• What to produce:
The range to repeat runs from the line with "The width and height of the screenshot is (828, 1340)." to the last line below, both ends included; give it exactly and without pictures.

── Provided data

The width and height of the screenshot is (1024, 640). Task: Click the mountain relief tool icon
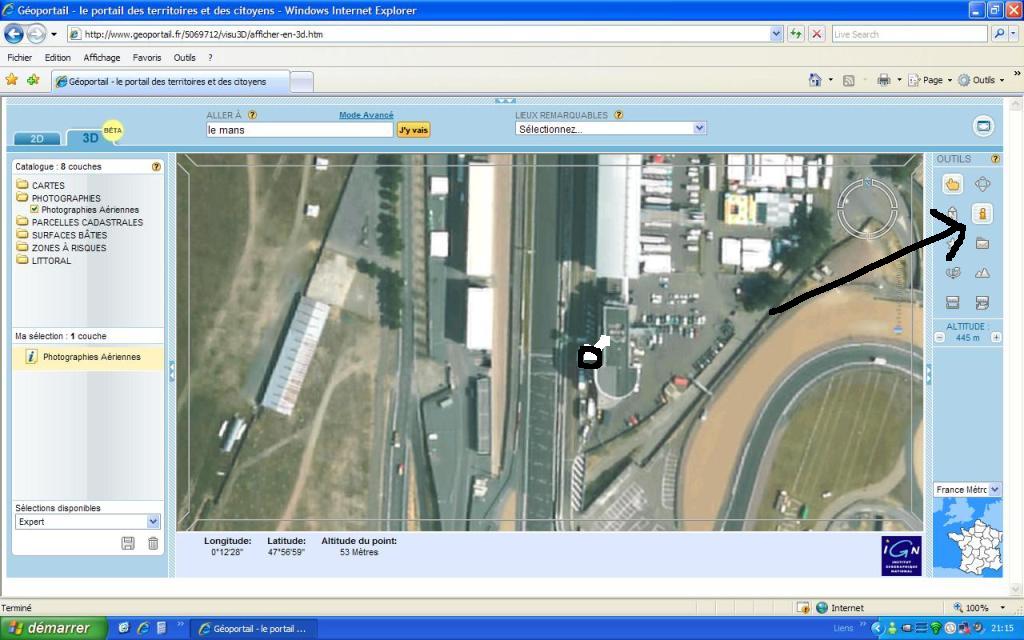[x=982, y=273]
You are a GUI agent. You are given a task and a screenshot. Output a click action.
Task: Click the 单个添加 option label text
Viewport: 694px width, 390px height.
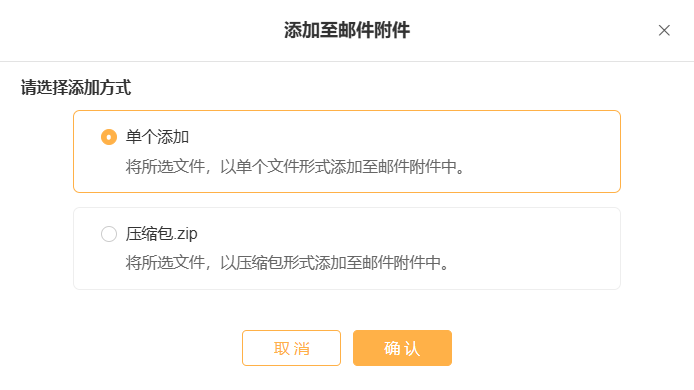point(158,137)
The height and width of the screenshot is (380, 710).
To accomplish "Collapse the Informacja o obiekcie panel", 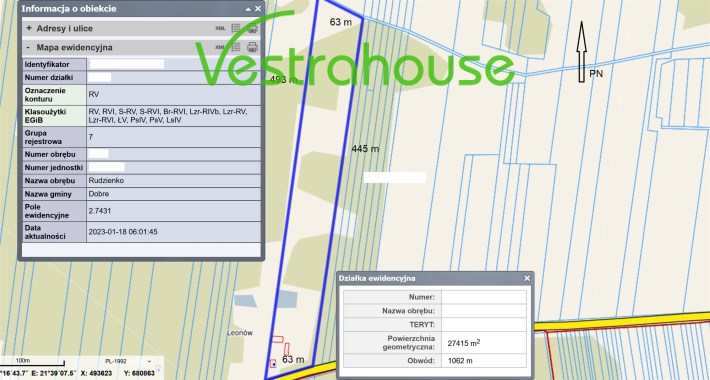I will click(x=248, y=9).
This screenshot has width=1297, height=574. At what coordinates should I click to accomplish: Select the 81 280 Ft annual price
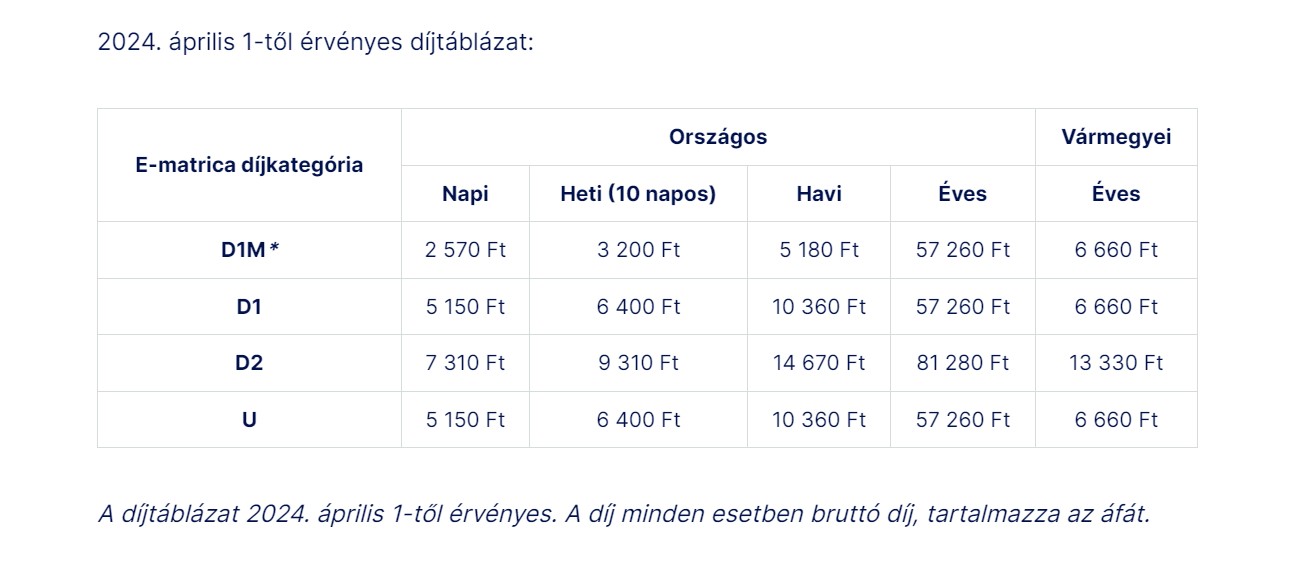(963, 363)
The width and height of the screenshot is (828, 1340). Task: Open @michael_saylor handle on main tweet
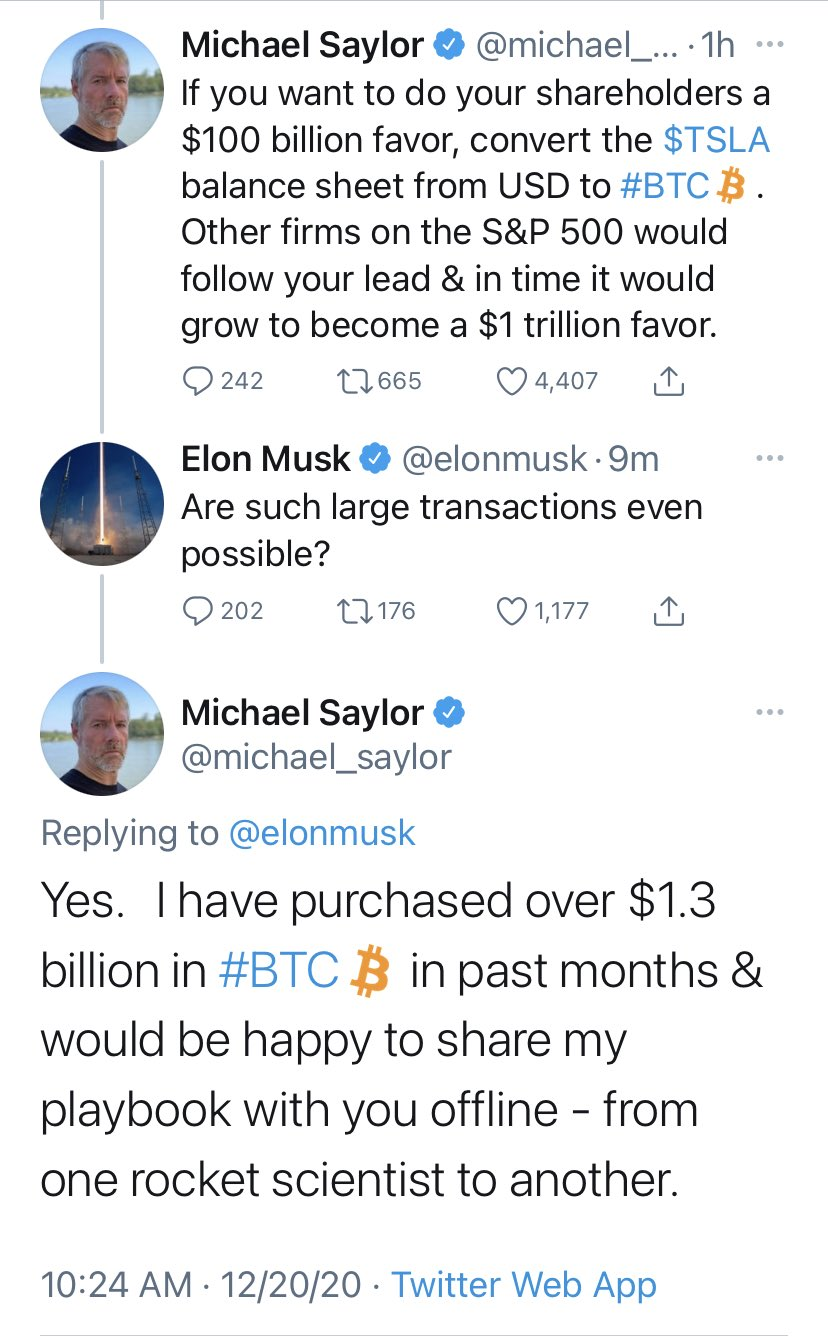pos(316,757)
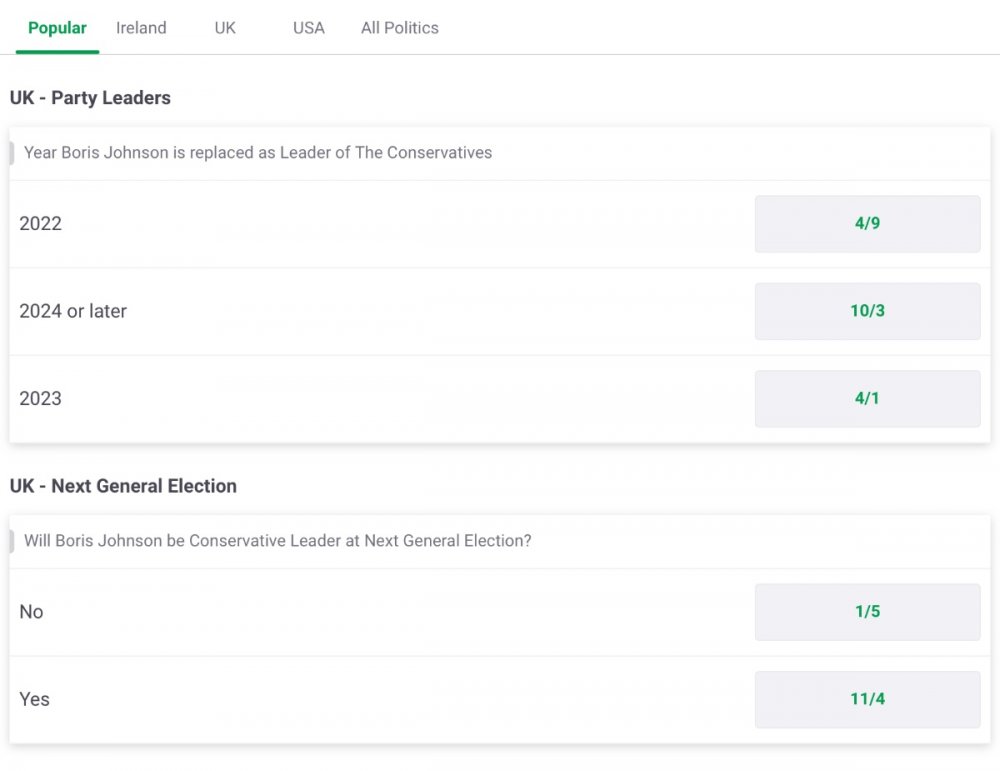This screenshot has height=771, width=1000.
Task: Pick the 10/3 odds button
Action: pos(867,311)
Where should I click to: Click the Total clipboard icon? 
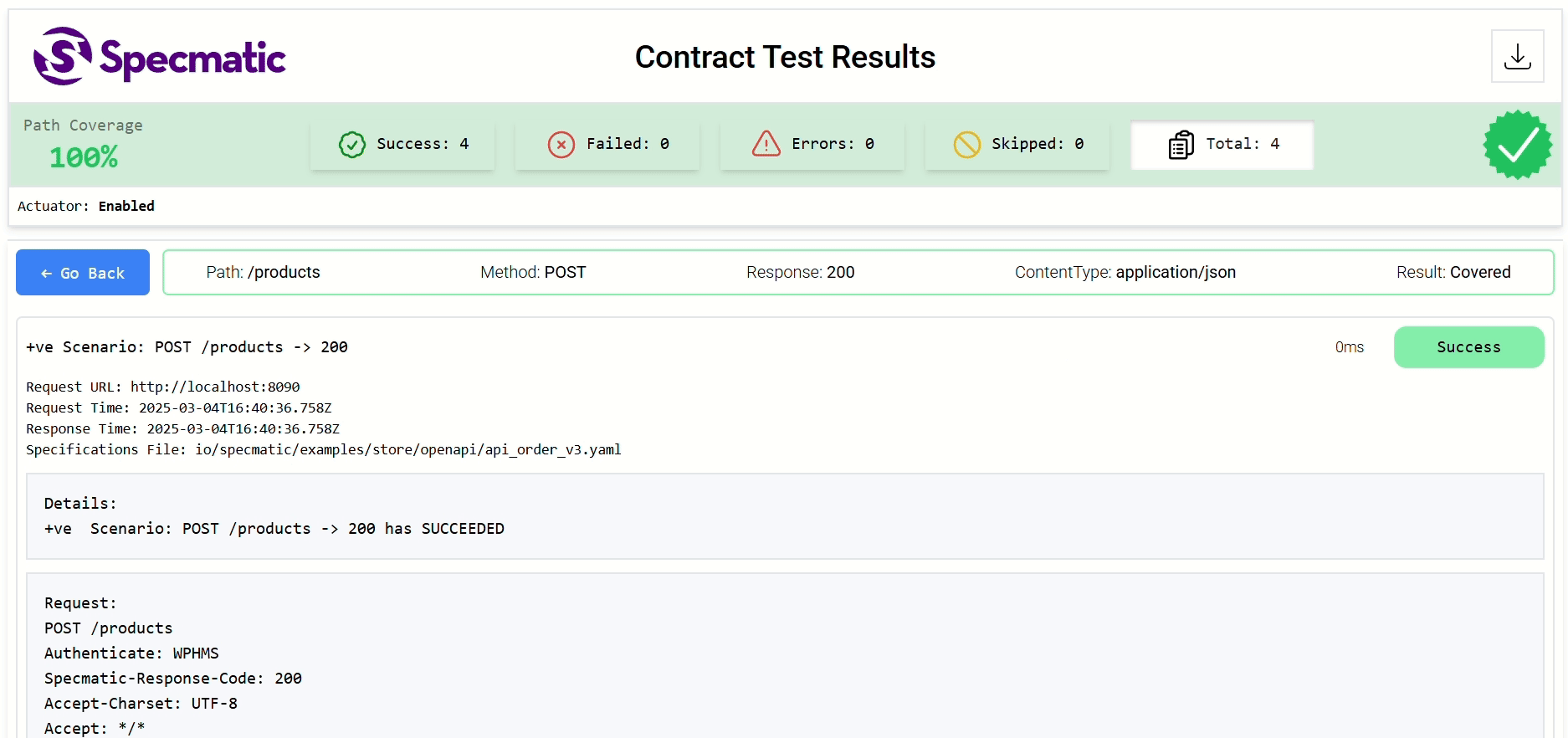1181,145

────

• Answer to this exercise:
The width and height of the screenshot is (828, 1340). Task: Open @michael_saylor handle on main tweet
pos(316,757)
This screenshot has height=771, width=1000.
Task: Pick the 10/3 odds button
Action: pos(867,311)
Where should I click to: Click the Total clipboard icon? 
1181,145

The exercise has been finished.